Please join us this Sunday, June 19, in celebrating Juneteenth. A monumental date in American history, Juneteenth honors the end of slavery in the United States. While considered the longest-running African American holiday, it also officially became the nation’s youngest federal holiday when signed into law in June of 2021.
The holiday commemorates the issuing of the Emancipation Proclamation in the United States, delivered by President Abraham Lincoln on January 1, 1863 to free enslaved African Americans in secessionist states. However, enslaved individuals in Galveston, Texas would not learn of their freedom until more than two years later.
While the Emancipation Proclamation did guarantee freedom to enslaved people in secessionist states, not all those enslaved were freed at that time. In Texas, slavery had continued as the state experienced no large-scale fighting or significant presence of Union troops. In Union states which did not secede during the Civil War, slavery was not abolished until the passing of the 13th Amendment in 1865, which freed all enslaved people in the country.
June 19th, which became known as Juneteenth, marks the day in 1865 when federal troops arrived in Galveston, Texas to take control of the state and ensure that all enslaved people were freed.

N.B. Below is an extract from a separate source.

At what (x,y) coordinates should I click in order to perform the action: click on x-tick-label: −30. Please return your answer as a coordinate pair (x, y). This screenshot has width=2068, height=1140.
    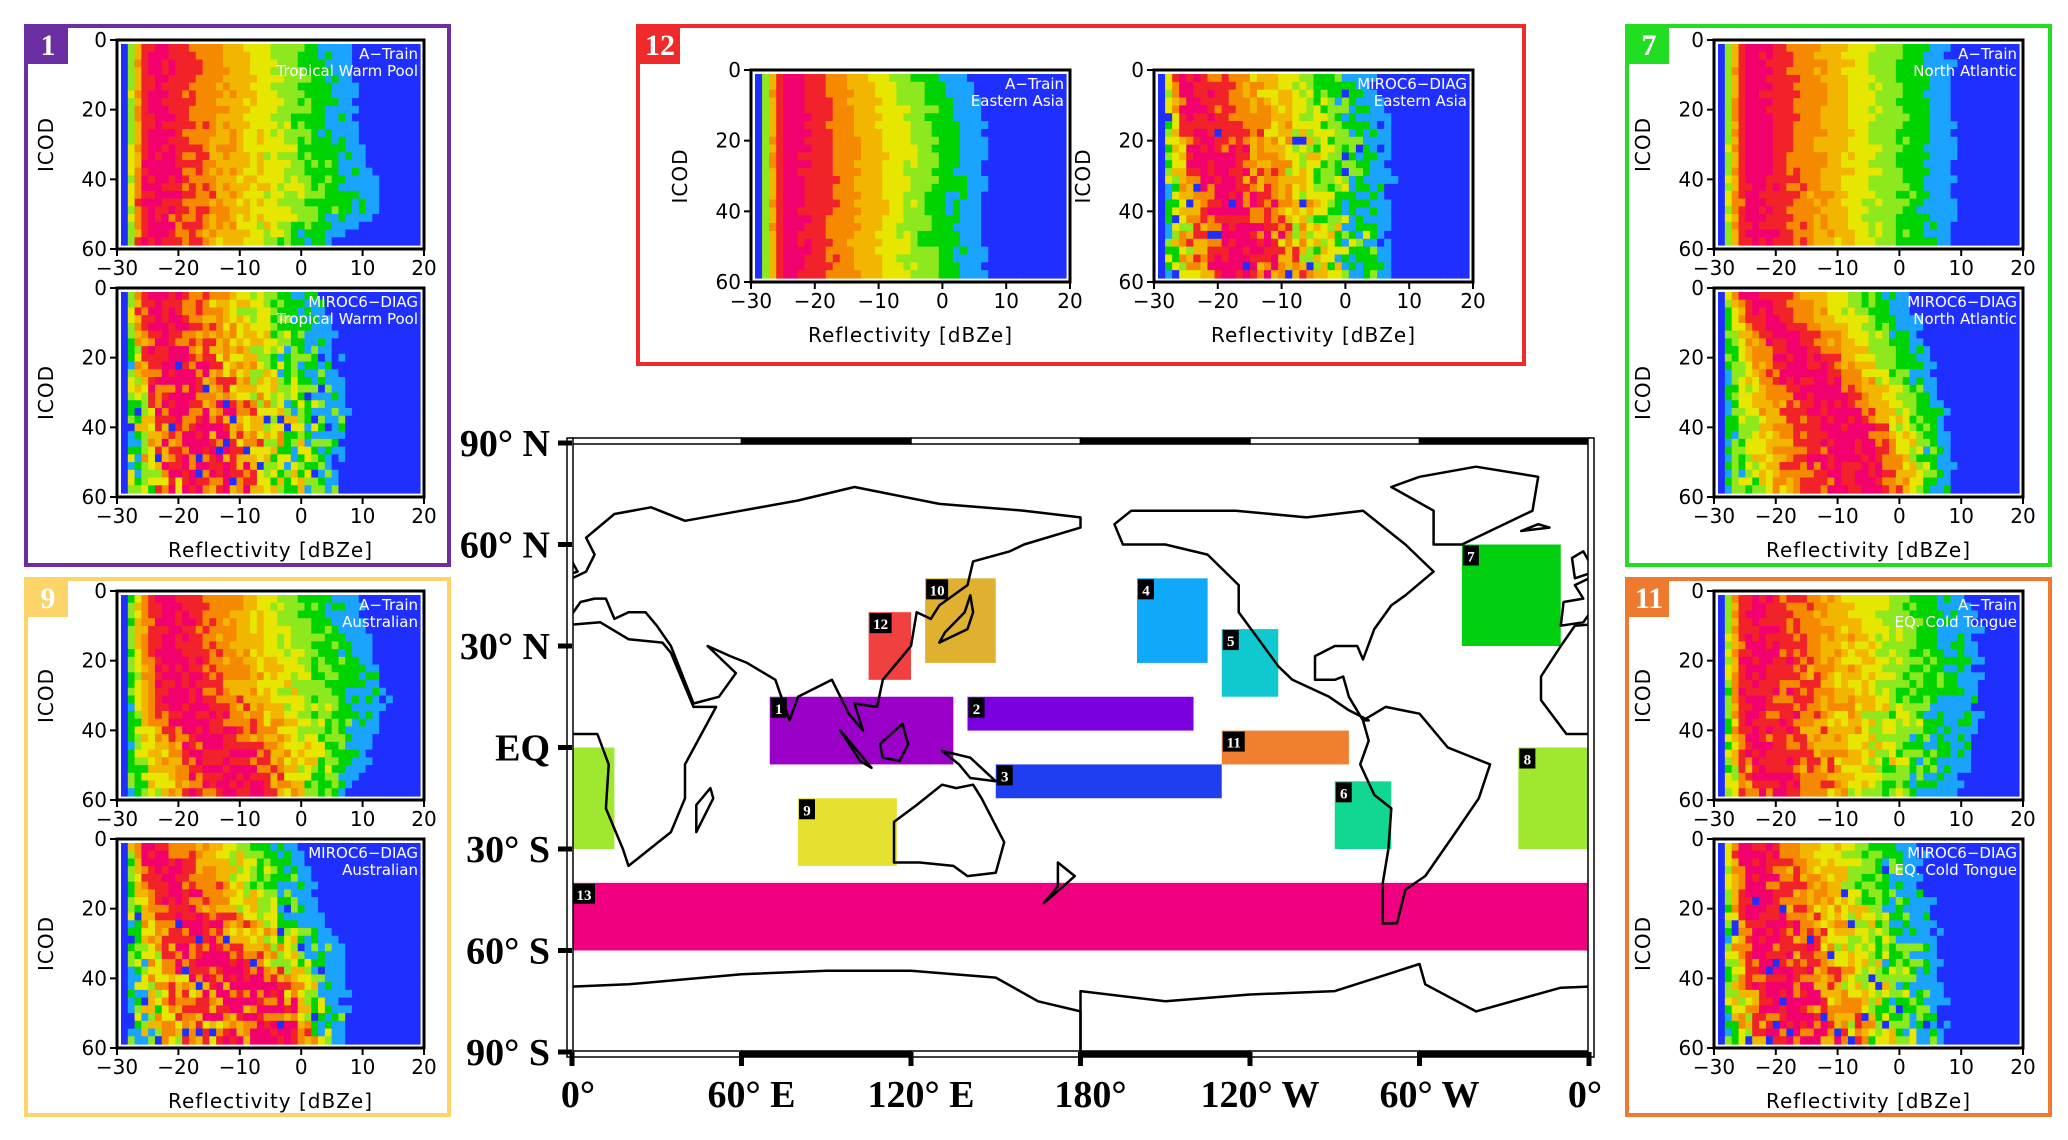
    Looking at the image, I should click on (117, 516).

While Confederate General Robert E. Lee had surrendered two months earlier in Virginia, slavery had remained relatively unaffected in Texas until that time. That’s when Major General Gordon Granger informed the community of Galveston of Lincoln’s proclamation, demanding locals comply.
One of General Granger’s first orders of business was to read to the people of Texas General Order Number 3, which began:
“The people of Texas are informed that in accordance with a Proclamation from the Executive of the United States, all slaves are free. This involves an absolute equality of rights and rights of property between former masters and slaves, and the connection heretofore existing between them becomes that between employer and hired laborer.”
Texas was the last Confederate state where the proclamation was announced and the first to recognize the date of June 19th statewide. The inaugural Juneteenth to commemorate the official day enslaved people in Galveston were freed began in 1866.
In 1979, Texas became the first state to make Juneteenth an official holiday, with several others following suit in subsequent years. In June 2021, Congress passed a resolution establishing Juneteenth as a national holiday, with President Biden signing it into law on June 17, 2021.
Why Should We Celebrate?
We celebrate Juneteenth because of what this holiday reveals to us about the inherent dignity and humanity of all people. And while such celebrations can spark uncomfortable feelings, it is important that they occur and we reflect on their meaning and importance.
This is more than a time to commemorate liberation from the institution of slavery, but also a time to highlight the resilience, spirit, and culture of the African American community. It is a tribute that remains extremely relevant in this day and age, serving as a celebration of the progress made by those who continue fighting for the rights and freedoms of all people. It is a reminder of where we were, how far we’ve come, and the work necessary to ensure a brighter, more equitable world for everyone.